There are several areas ripe for collaboration within the group, including a) Trusted and resilient supply chains for critical minerals, semiconductors, telecommunications equipment and undersea cables; b) Inclusive Digital Transformation, including future skills, cybersecurity capacity, APIs; and c) Global governance of technologies, including in data governance, cyber norms, and 5G standards.[27] Collaboration on secure 5G technologies appears to be the most active of these areas, as evidenced by the establishment of a 5G subgroup under the Working Group, as well as the convening of the Quad Open RAN Forum in July 2021.[28] There is also talk that the Quad will announce steps toward collaboration on semiconductor supply chains.[29]

That said, a few issues are likely to loom large over India’s engagement with the September 2021 summit. The first is AUKUS—the Australia, UK, US partnership on technology and security—announced a mere week before the summit.[30] The new arrangement is significant not because of the diplomatic fallout with a key ally—i.e., France—but because it is a stark reminder to India of the invisible fence around the US and its treaty partners. While Indo-US relations have come a long way since the Cold War lows, and India now has a strategic partnership with the US, Japan, and Australia, deeper security cooperation will be limited by the absence of a treaty-level arrangement, as well as friction over India’s close ties with Russia.[31]

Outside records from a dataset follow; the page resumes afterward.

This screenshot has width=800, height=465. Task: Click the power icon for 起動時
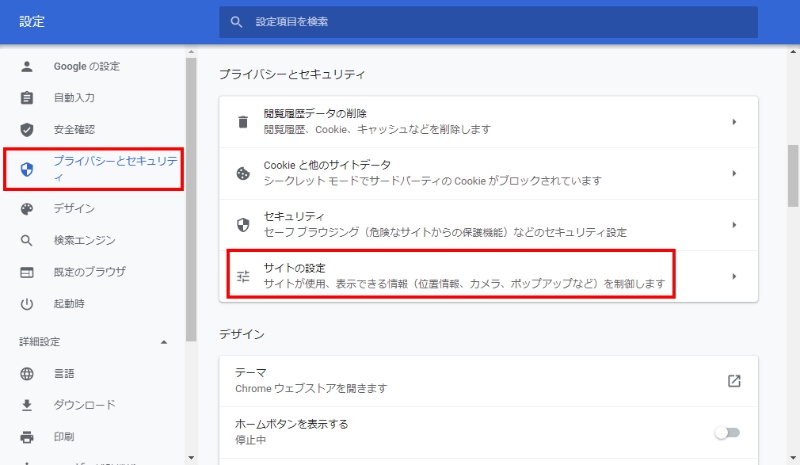(x=27, y=304)
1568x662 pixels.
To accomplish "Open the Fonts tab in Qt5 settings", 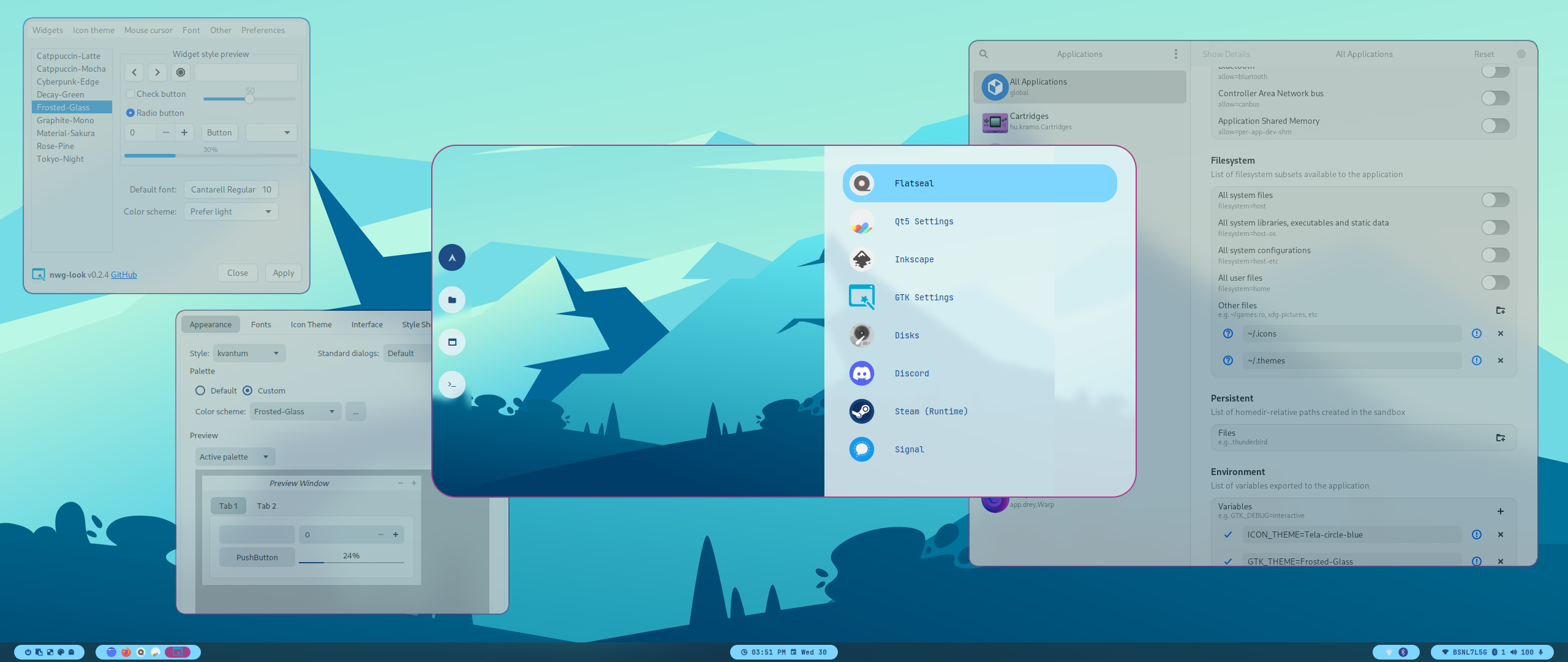I will [261, 324].
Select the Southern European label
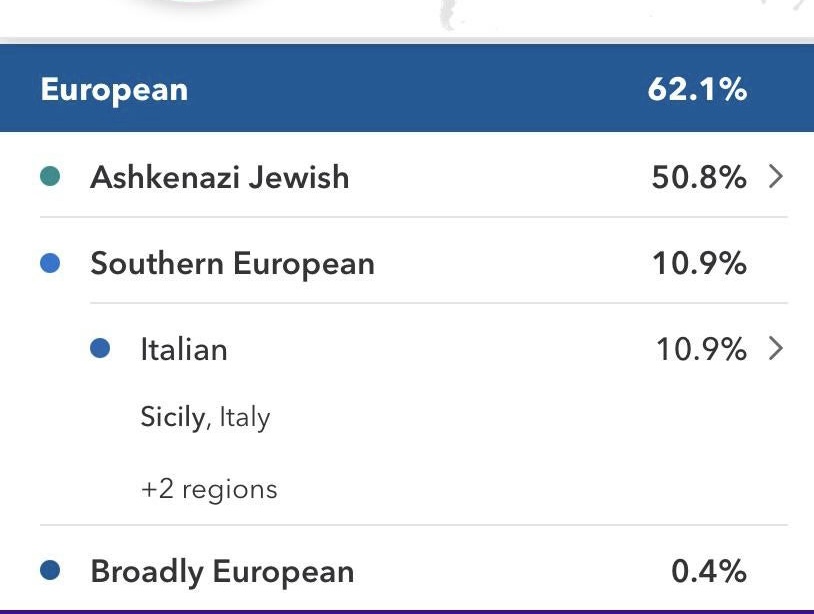 232,264
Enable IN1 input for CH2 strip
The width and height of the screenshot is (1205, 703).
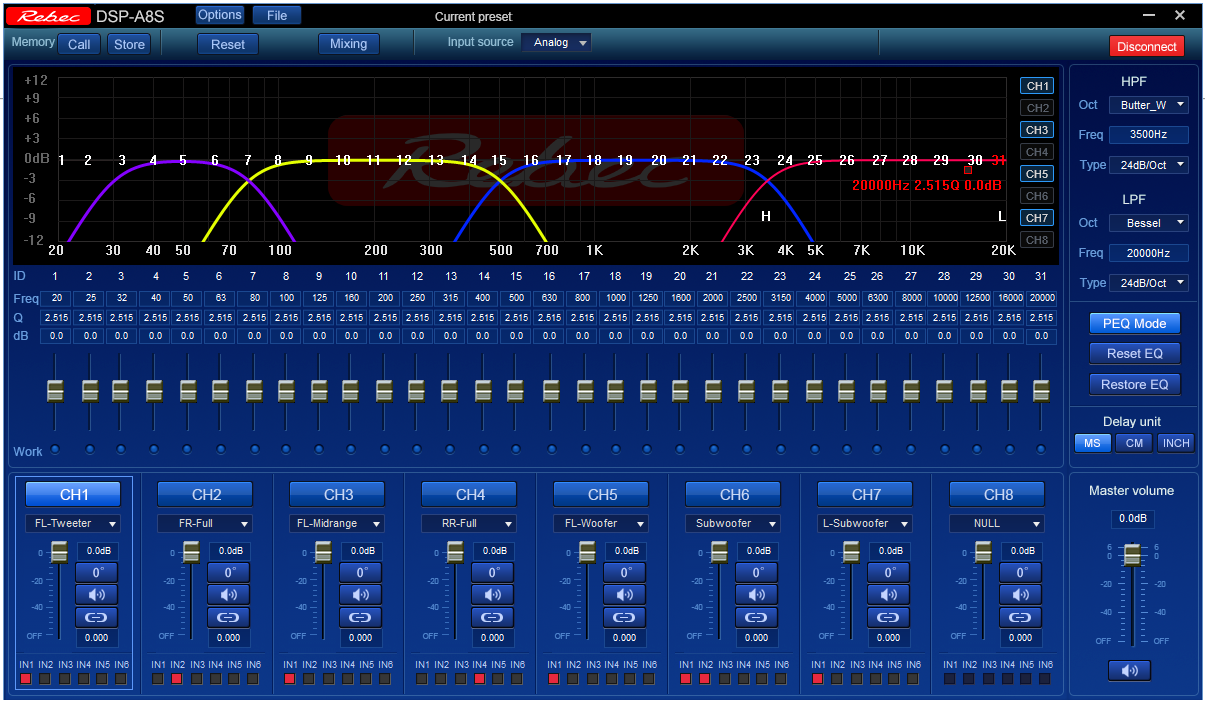tap(157, 679)
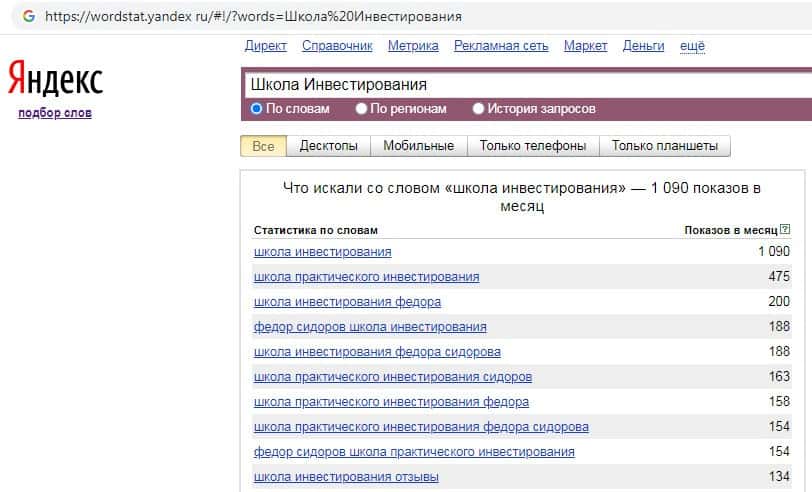Viewport: 812px width, 492px height.
Task: Go to the Маркет link
Action: (585, 46)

Another pressure point is India’s 5Gi standards, which—while part of India’s vision for connectivity for all—would isolate India’s 5G ecosystem from the standards dictating 5G markets elsewhere.[32] Consequently, this development would put a dampener on any ambitions for a homegrown Indian 5G vendor or service provider to become a globally-competitive alternative to the “big five”.[a] 5Gi is also symptomatic of the larger struggle in New Delhi to strike a balance between aatmanirbharta (self-sufficiency) and India’s ambitions to be a consequential actor in the shaping of global technology norms and regimes.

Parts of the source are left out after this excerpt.